Instrumen operasi moneter valas memberikan potensi bagi perbankan untuk menawarkan imbal hasil yang kompetitif, yang disertai juga dengan pemberian insentif kepada bank, tujuannya untuk memperkuat stabilisasi, termasuk stabilitas nilai tukar rupiah dan pemulihan ekonomi nasional.
Skemanya, jika suku bunga yang ditawarkan di luar negeri sebesar 3,7 persen, BI akan melakukan lelang dengan menawarkan term deposit valas (TDV) dengan suku bunga pada kisaran 3,75 hingga 4 persen, dengan mekanisme yang transparan, kompetitif, dan terbuka bagi seluruh bank dan eksportir.
“Bila kedua regulasi tersebut dapat diimplementasikan, maka para pelaku ekspor juga mendapatkan insentif lebih untuk menempatkan dananya di dalam negeri. Dukungan BI melalui aturan tersebut juga dapat mendorong keberlanjutan insentif bagi para eksportir jangka panjang,” jelas Josua.
Pada kesempatan berbeda, Ekonom Makroekonomi dan Pasar Keuangan LPEM FEB UI Teuku Riefky mengatakan bahwa penambahan sektor yang diwajibkan menempatkan DHE di dalam negeri akan cukup berdampak dalam mendukung ketersediaan cadangan devisa di dalam negeri yang kemudian akan mempengaruhi stabilitas nilai tukar rupiah.
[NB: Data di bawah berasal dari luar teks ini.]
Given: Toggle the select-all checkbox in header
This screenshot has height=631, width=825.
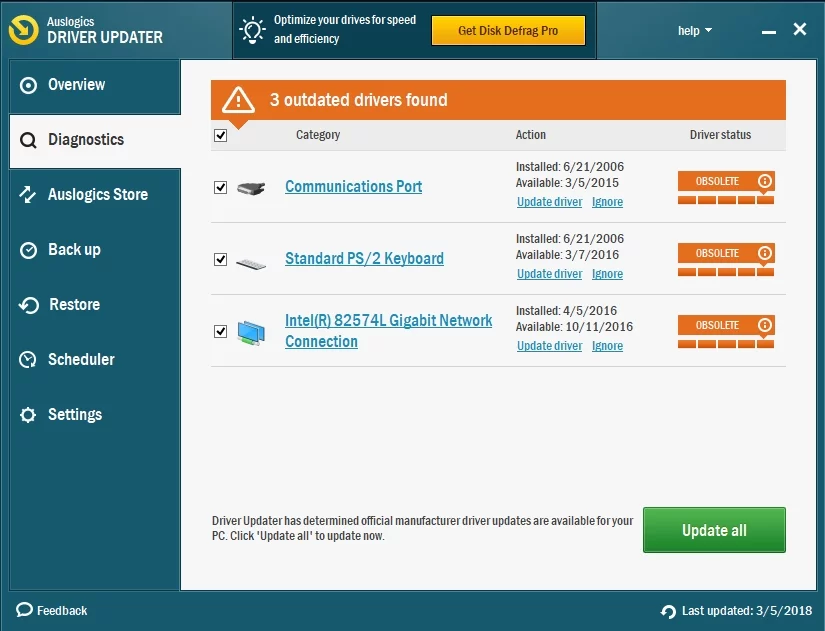Looking at the screenshot, I should (x=221, y=135).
Apalagi, sebelumnya BI telah menerbitkan instrumen operasi moneter valas yang menurutnya dapat berkontribusi signifikan dalam menarik DHE ke dalam negeri saat ini dan untuk beberapa waktu ke depan.
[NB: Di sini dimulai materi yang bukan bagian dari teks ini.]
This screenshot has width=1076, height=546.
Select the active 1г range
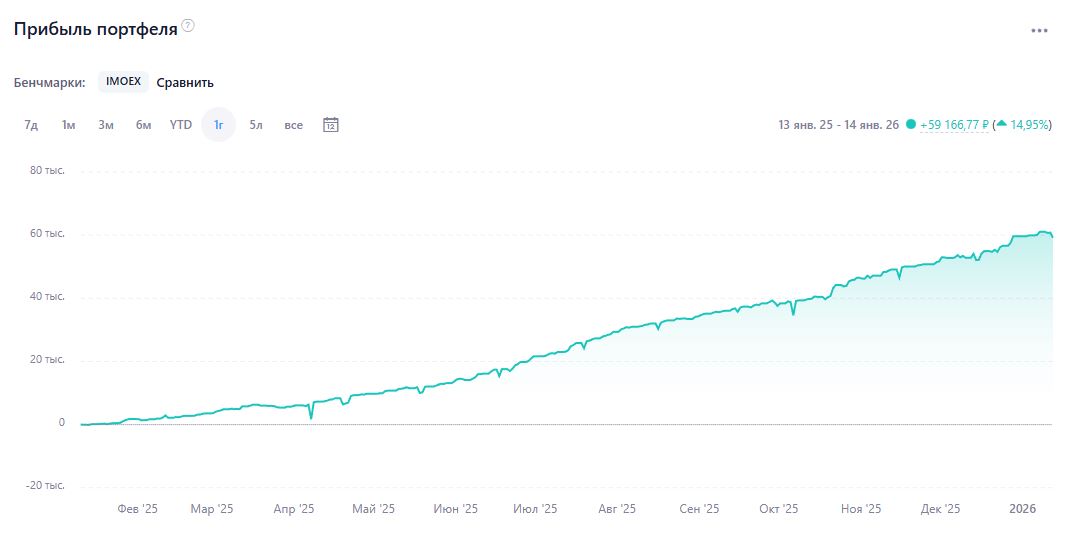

Hal ini tercermin dari cadangan devisa yang meningkat pada akhir 2022 sejak pemerintah mulai menggalakkan untuk menarik DHE untuk disimpan lebih lama di dalam negeri.
Namun demikian, dia menambahkan kedua kebijakan ini juga masih perlu didukung oleh kebijakan dari otoritas lainnya, misalnya dari Lembaga Penjamin Simpanan dengan menaikkan tingkat suku bunga penjaminan simpanan valas.
“Ini merupakan bentuk sinergi antara BI dan pemerintah. Saya rasa dampaknya juga akan semakin signifikan apabila didukung oleh berbagai kebijakan lain, seperti LPS untuk mempertimbangkan menaikkan suku bunga penjaminan simpanan valas,” katanya.
Cadangan Devisa
Ekonom Center of Reform on Economics (CORE) Indonesia Yusuf Rendy Manilet mengatakan bahwa tentunya dengan revisi PP No. 1/2019 akan mengikat para pelaku eksportir menempatkan DHE di dalam negeri.
Di satu sisi, menurutnya revisi aturan ini akan mendukung cadangan devisa dalam jangka waktu yang lebih lama karena dengan ketentuan yang baru, hasil ekspor harus disimpan dalam jangka waktu lebih lama dibandingkan ketentuan yang sebelumnya.
Di sisi lain, menurutnya aturan baru tersebut belum cukup efektif jika dijadikan sebagai amunisi untuk mengintervensi pasar valas dalam konteks menstabilkan nilai tukar rupiah. Pasalnya, pergerakan atau stabilitas nilai tukar juga banyak dipengaruhi oleh pergerakan di pasar keuangan.
“Sehingga ketika gejolak pasar keuangan relatif belum mereda, volatilitas nilai tukar rupiah masih berpotensi kita temui meskipun kebijakan DHE sudah diubah,” kata dia.
Jika tujuan utama pemerintah adalah menstabilkan rupiah, maka menurut Yusuf revisi aturan DHE perlu dikombinasikan dengan kebijakan lain, seperti misalnya Tobin Tax, yaitu pajak yang dikenakan pada aliran dana, terutama di pasar keuangan yang bergerak relatif cepat.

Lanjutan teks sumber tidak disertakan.